*EXERCISE OBJECTIVE*. Collect every line of the entries below that contains the word "folder", and list those lines.

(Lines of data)

>>>

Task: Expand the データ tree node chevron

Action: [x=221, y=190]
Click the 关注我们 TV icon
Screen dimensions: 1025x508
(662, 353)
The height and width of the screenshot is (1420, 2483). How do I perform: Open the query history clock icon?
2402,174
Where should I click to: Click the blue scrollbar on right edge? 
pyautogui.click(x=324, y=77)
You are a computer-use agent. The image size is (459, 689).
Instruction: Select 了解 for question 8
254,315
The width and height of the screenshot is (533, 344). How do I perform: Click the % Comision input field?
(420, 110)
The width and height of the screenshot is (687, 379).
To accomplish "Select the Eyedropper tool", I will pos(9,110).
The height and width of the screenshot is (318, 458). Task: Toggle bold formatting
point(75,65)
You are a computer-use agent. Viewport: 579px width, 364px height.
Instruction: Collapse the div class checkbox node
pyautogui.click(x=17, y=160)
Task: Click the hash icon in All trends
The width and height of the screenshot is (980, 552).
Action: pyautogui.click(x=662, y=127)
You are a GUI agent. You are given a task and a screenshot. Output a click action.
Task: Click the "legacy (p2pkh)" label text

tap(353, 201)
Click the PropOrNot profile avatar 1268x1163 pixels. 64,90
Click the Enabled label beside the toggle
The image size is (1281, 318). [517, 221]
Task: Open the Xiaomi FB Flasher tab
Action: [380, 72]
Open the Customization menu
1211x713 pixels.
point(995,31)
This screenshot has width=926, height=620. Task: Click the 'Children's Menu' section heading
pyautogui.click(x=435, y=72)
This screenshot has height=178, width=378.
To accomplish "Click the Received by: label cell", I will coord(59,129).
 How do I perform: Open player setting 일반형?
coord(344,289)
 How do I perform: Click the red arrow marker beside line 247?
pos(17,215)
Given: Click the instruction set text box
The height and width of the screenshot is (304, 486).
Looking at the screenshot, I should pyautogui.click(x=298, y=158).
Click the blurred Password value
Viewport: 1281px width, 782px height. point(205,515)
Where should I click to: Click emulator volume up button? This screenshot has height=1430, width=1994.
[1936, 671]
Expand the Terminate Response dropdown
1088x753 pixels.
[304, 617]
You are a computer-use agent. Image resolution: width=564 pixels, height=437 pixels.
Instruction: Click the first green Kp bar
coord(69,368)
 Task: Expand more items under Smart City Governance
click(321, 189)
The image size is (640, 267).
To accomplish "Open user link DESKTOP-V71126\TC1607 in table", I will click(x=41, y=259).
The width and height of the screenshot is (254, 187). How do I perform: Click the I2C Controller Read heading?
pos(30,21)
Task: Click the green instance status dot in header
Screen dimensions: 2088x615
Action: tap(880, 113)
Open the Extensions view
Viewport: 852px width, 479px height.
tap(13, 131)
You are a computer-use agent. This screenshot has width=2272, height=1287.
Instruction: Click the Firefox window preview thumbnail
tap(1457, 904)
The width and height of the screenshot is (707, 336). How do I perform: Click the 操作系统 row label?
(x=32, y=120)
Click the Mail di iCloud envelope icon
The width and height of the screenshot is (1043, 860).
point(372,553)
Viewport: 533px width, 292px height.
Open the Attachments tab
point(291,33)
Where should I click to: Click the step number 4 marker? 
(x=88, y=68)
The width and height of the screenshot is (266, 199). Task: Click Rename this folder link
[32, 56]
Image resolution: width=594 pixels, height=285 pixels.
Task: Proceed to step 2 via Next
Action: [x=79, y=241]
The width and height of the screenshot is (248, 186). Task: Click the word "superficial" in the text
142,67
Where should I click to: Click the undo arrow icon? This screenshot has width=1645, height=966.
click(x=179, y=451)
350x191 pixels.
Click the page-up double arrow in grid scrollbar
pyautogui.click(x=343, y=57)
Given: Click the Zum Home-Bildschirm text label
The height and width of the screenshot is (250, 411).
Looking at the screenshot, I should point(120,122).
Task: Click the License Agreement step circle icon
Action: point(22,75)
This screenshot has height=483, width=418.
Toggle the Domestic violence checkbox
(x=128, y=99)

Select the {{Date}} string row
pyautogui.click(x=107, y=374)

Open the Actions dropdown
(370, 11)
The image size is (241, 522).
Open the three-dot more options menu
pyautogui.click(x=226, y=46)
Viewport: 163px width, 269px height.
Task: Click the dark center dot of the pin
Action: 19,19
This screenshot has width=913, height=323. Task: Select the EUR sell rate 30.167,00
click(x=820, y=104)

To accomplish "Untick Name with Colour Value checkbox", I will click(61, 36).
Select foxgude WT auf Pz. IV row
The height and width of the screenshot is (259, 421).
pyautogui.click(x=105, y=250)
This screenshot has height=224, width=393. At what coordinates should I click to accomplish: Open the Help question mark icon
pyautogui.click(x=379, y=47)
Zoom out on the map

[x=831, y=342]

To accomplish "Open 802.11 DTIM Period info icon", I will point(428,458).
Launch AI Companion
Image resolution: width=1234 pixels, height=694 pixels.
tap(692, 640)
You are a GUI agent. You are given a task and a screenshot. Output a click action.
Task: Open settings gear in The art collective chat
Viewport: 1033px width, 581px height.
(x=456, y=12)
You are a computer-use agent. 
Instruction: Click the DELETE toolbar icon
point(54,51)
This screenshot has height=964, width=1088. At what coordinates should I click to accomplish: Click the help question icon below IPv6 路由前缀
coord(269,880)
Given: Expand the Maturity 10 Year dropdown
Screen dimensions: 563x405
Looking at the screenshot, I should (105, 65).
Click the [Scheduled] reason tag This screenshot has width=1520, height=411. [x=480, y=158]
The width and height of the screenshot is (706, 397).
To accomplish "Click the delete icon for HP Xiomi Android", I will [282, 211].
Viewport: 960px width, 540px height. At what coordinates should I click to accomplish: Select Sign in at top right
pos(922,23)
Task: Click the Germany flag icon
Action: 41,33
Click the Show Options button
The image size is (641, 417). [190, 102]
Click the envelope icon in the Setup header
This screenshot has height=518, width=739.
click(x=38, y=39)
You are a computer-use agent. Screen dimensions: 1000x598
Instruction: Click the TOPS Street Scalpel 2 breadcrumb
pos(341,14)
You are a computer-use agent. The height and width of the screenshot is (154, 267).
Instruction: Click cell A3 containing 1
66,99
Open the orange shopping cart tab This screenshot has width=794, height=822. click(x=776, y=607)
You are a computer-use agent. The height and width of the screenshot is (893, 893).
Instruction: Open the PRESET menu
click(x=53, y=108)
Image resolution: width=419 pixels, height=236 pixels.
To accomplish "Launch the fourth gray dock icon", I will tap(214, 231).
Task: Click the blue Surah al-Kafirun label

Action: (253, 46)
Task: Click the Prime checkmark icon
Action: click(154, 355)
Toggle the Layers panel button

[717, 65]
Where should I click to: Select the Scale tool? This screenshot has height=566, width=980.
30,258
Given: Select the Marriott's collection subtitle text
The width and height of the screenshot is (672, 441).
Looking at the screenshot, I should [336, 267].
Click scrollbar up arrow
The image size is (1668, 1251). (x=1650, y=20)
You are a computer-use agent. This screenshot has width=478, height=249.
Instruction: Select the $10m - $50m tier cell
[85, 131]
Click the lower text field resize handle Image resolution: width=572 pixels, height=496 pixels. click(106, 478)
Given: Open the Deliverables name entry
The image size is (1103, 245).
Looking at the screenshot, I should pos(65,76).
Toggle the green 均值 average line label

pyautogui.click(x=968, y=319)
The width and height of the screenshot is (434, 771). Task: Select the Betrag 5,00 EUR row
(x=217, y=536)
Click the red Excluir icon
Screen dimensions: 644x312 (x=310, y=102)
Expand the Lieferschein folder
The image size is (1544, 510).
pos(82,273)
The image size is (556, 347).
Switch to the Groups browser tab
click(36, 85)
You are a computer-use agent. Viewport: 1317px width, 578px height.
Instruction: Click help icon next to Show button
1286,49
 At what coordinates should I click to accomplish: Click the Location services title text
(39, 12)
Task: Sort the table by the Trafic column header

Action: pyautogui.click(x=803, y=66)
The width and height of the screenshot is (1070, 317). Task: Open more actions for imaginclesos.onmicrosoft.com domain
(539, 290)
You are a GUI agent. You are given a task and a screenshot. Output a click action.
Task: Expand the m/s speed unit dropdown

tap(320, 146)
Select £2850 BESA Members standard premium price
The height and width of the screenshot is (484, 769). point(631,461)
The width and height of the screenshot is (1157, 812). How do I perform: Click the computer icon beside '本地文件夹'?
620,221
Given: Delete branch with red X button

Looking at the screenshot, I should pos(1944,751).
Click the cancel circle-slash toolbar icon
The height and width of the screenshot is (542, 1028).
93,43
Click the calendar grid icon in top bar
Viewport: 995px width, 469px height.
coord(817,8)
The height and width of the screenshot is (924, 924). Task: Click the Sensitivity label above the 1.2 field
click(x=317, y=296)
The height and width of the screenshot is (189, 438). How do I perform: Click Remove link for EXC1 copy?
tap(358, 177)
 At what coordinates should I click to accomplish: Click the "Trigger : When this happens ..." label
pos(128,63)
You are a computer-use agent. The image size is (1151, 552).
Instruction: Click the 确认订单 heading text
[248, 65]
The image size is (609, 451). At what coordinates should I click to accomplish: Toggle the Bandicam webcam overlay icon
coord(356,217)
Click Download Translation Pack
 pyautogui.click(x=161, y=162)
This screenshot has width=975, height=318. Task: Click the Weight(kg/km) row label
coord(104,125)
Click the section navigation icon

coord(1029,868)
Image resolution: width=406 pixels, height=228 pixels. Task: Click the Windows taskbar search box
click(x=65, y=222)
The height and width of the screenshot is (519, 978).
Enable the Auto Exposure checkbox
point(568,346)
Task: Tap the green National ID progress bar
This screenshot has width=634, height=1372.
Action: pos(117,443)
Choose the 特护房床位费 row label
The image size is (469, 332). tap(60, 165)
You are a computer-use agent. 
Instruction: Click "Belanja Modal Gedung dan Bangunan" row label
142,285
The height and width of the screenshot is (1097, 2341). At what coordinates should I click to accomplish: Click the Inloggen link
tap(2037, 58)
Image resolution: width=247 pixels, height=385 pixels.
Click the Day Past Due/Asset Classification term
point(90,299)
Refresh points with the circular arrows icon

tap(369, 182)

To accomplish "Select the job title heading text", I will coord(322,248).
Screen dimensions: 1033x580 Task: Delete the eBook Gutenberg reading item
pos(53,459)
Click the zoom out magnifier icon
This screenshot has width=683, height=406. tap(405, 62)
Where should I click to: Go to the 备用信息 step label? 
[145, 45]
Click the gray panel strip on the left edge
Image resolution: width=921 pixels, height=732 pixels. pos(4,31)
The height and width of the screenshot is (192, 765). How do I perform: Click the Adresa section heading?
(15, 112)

<<<

*RESPONSE TO THIS EXERCISE*.
The width and height of the screenshot is (266, 199). Task: Click Rename this folder link
Expand the Lieferschein folder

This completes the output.